Ваши задания »
• a. Перепишите из отрывка фрагмент, начиная со слов «Вот, скажем, герой» и далее до слов «игры Андрея Матюкова.» включительно.
• b. Ответьте по отрывку на вопросы:
(i) Кто определил явление в «Новой драме» как «новый гуманизм»?
(ii) По чьей прозе создана пьеса «ЯрМо. Contra et Pro»?
(iii) Какой испанский культуролог говорил о тенденции дегуманизации искусства?

В современном мире такой единой, не подвергаемой сомнению картины мира нет. И поэтому, замечает драматург, трагедия – в шекспировском смысле – сегодня невозможна. Ибо трагедию сегодняшний зритель понимает головой, умозрительно, а не, что называется, нутром, когда перспектива попадания в ад ощущается почти на физическом уровне. А раз современный человек не может вернуть себе религиозное сознание, то ему недоступно и подлинное ощущение трагедии. Однако возникают иные формы трагедии. Именно потеря религиозной – а по большому счету, мировоззренческой – константы, картины мира приводит к тому, что в "Новой драме"(как, впрочем, и в современном искусстве в целом) преобладают депрессивно-пессимистические краски. И герой – маленький, стиснутый непонятным, противоречивым миром, – даже не тоскует по идеалу, нет, он не знает, каков его идеал. С другой стороны, если нет единой картины мира, нет и нравственного кодекса, единого для всех, – того кодекса понимания добра и зла, на котором зиждется классический гуманизм. И хотя еще испанский культуролог Ортега-и-Гассет в середине прошлого столетия говорил о тенденции дегуманизации искусства, то сейчас, и в частности в "Новой драме" , мы можем наблюдать возникновение некоего "нового гуманизма" , как определила его председатель жюри фестиваля критик Марина Давыдова. Драматург и зрители невольно сострадают герою просто потому, что тот страдает. А не потому, что он достоин сострадания, так как следует заповедям, моральному кодексу, нравственным нормам.
Вот, скажем, герой скандальной пьесы Юрия Васильева и Андрея Матюкова "ЯрМо. Contra et Pro" , созданной по спорной гей-прозе журналиста, писателя и модели Ярослава Могутина. Герой с изломанной психикой, судьбой, с опрокинутыми представлениями о добре и зле, изрыгающий проклятия, пышущий злобой и рассказывающий свои болезненные фантазии, в финале все-таки вызывает к себе не отвращение, а сочувствие. Не в последнюю очередь, разумеется, из-за блистательной игры Андрея Матюкова.

Выборка из набора »

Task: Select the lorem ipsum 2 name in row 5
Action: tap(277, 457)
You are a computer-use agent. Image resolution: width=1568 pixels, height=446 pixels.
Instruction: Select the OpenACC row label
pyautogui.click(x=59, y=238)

==

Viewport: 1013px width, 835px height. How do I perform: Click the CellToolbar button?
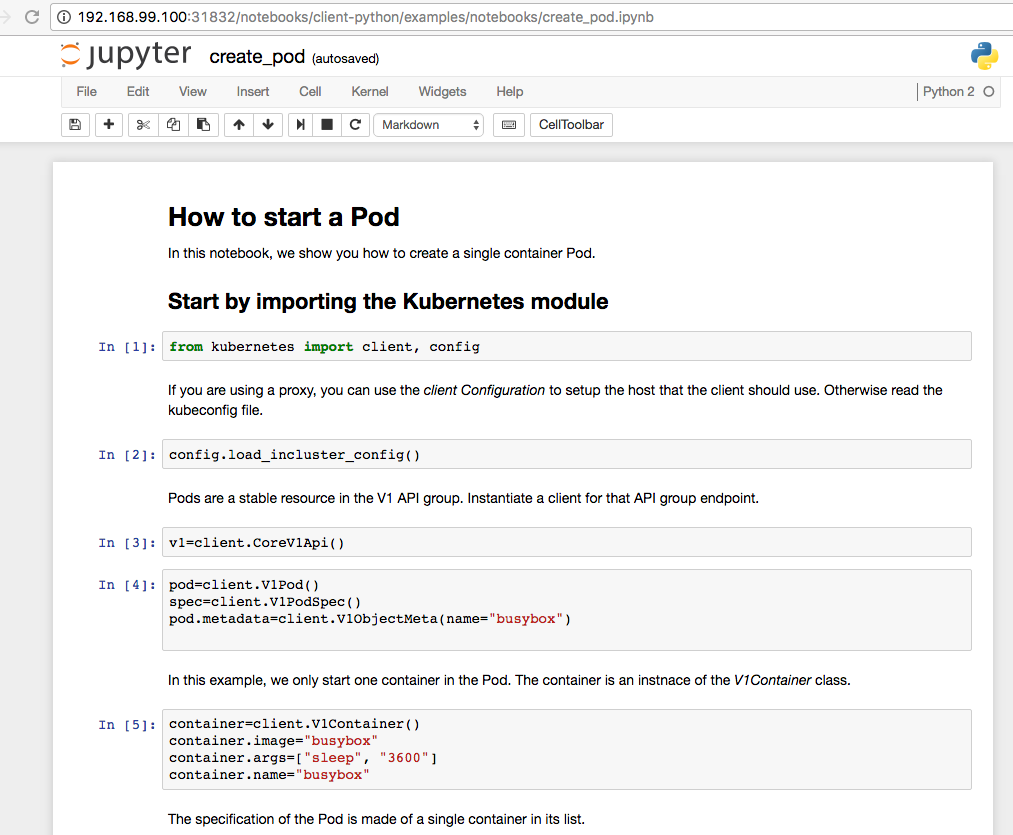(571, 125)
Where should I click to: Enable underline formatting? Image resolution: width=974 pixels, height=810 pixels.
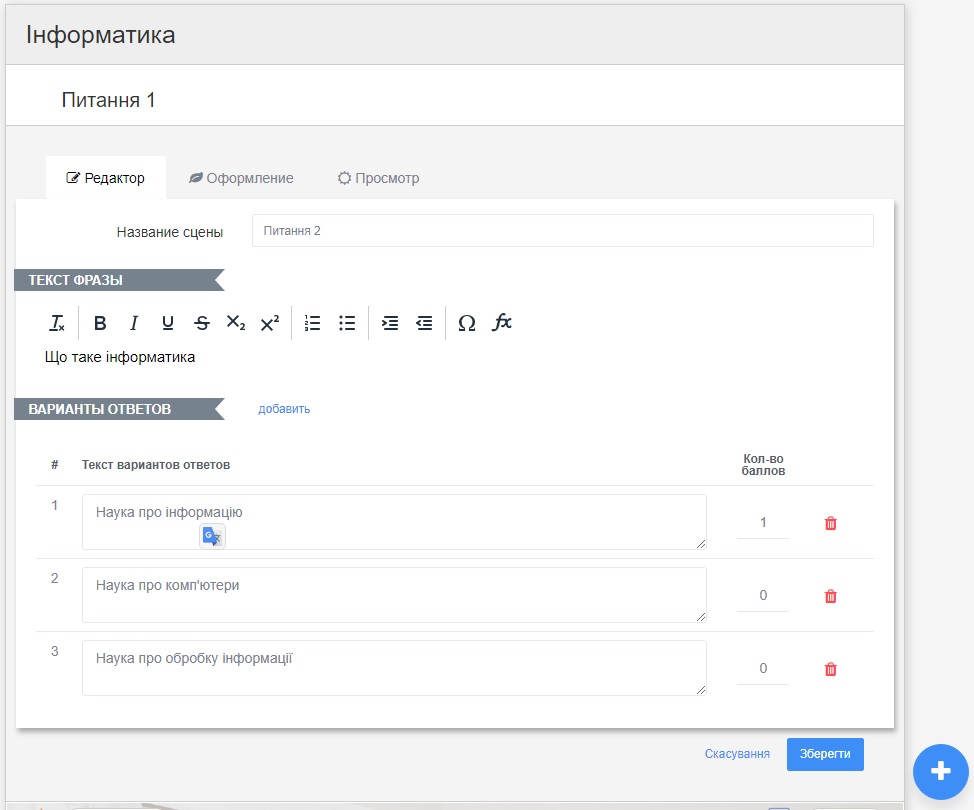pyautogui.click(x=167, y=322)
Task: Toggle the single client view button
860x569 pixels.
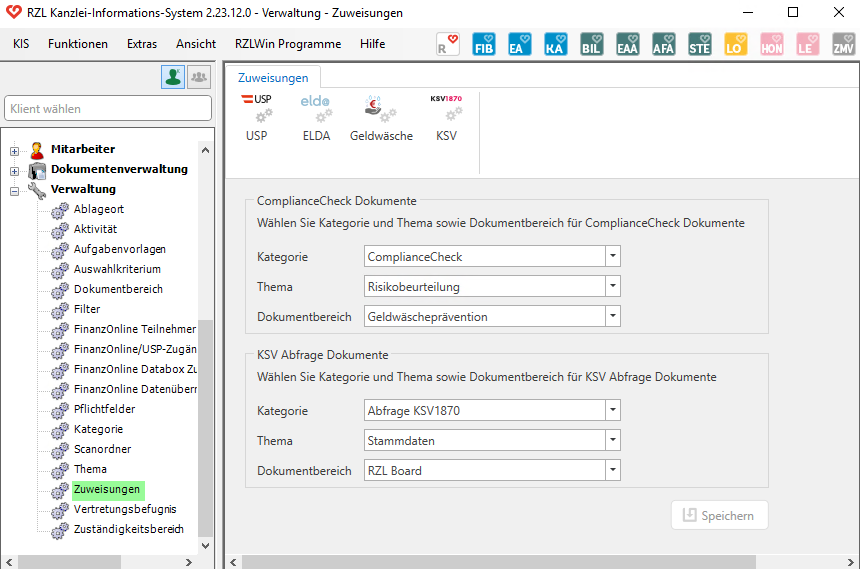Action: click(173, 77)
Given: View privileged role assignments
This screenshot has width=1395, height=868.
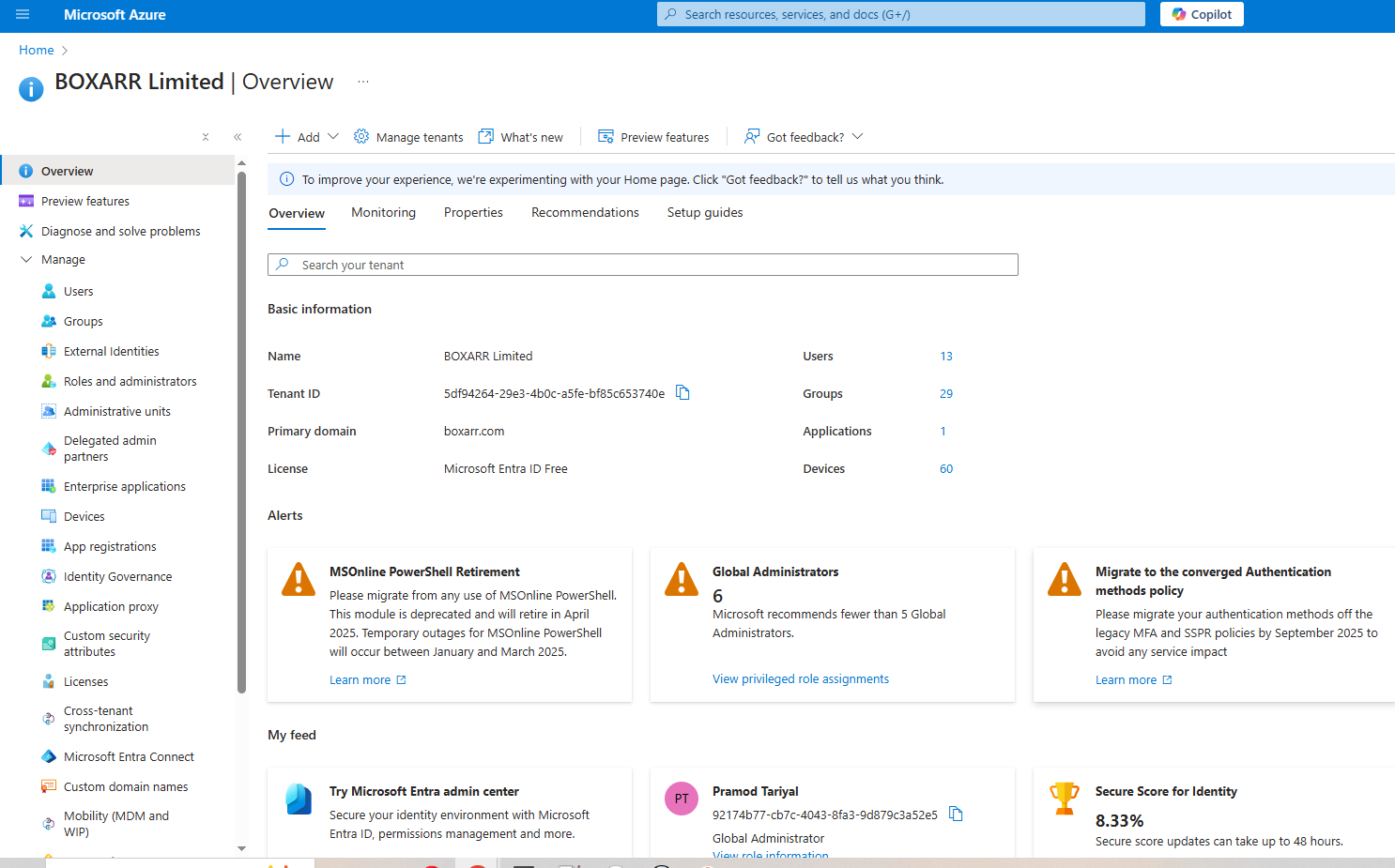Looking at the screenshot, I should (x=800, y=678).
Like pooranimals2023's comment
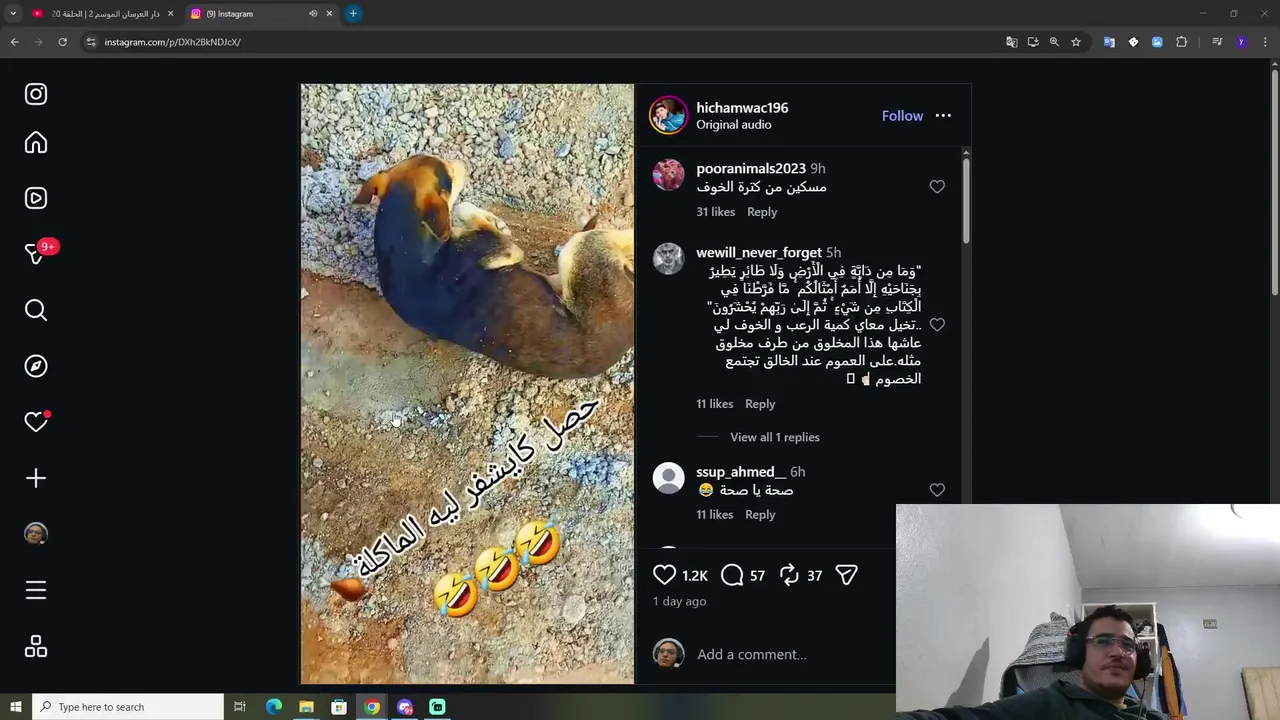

Ответы к заданиям »
• a.
Вот, скажем, герой скандальной пьесы Юрия Васильева и Андрея Матюкова "ЯрМо. Contra et Pro" , созданной по спорной гей-прозе журналиста, писателя и модели Ярослава Могутина. Герой с изломанной психикой, судьбой, с опрокинутыми представлениями о добре и зле, изрыгающий проклятия, пышущий злобой и рассказывающий свои болезненные фантазии, в финале все-таки вызывает к себе не отвращение, а сочувствие. Не в последнюю очередь, разумеется, из-за блистательной игры Андрея Матюкова.

• b.
(i) Критик Марина Давыдова, председатель жюри фестиваля.
(ii) По прозе журналиста, писателя и модели Ярослава Могутина.
(iii) Ортега-и-Гассет.